I received the following email from a new freelance copywriter. I thought I’d share her question and my response to help others embarking on their freelance writing career.
— Susan Greene
I work in an entry-level position for a media firm where I assist on jobs for clients and help out with related tasks of an administrative nature. My dream is to become a copywriter.
Sadly, my boss doesn’t respect me as a copywriter, despite my best efforts to prove to him I have the writing chops to succeed. His philosophy is that you aren’t a “professional copywriter” unless you’ve had years and years of experience.
Ironically, while I write copy here occasionally as part of my job, they send what I write to a “professional” freelancer to re-write, because they don’t think it’s good unless it’s been passed through someone who can really write.
It’s an issue of contention I’ve had here for a while. I don’t mind critiques, either, I just disagree with the viewpoint that because I don’t have any of big names in my portfolio or a ton of experience, I fundamentally suck.
Any advice on how I can make the jump from what is essentially customer service work to professional copywriter?
* * *
My heart goes out to you. I have been there myself!

_Given material:_
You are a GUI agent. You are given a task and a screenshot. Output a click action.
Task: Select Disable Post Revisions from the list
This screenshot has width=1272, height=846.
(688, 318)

_What this task involves:_ Can you extract the full copywriter advice post word for word? The listing comes from a different source than the text.

_Answer for this exercise:_
I received the following email from a new freelance copywriter. I thought I’d share her question and my response to help others embarking on their freelance writing career.
— Susan Greene
I work in an entry-level position for a media firm where I assist on jobs for clients and help out with related tasks of an administrative nature. My dream is to become a copywriter.
Sadly, my boss doesn’t respect me as a copywriter, despite my best efforts to prove to him I have the writing chops to succeed. His philosophy is that you aren’t a “professional copywriter” unless you’ve had years and years of experience.
Ironically, while I write copy here occasionally as part of my job, they send what I write to a “professional” freelancer to re-write, because they don’t think it’s good unless it’s been passed through someone who can really write.
It’s an issue of contention I’ve had here for a while. I don’t mind critiques, either, I just disagree with the viewpoint that because I don’t have any of big names in my portfolio or a ton of experience, I fundamentally suck.
Any advice on how I can make the jump from what is essentially customer service work to professional copywriter?
* * *
My heart goes out to you. I have been there myself!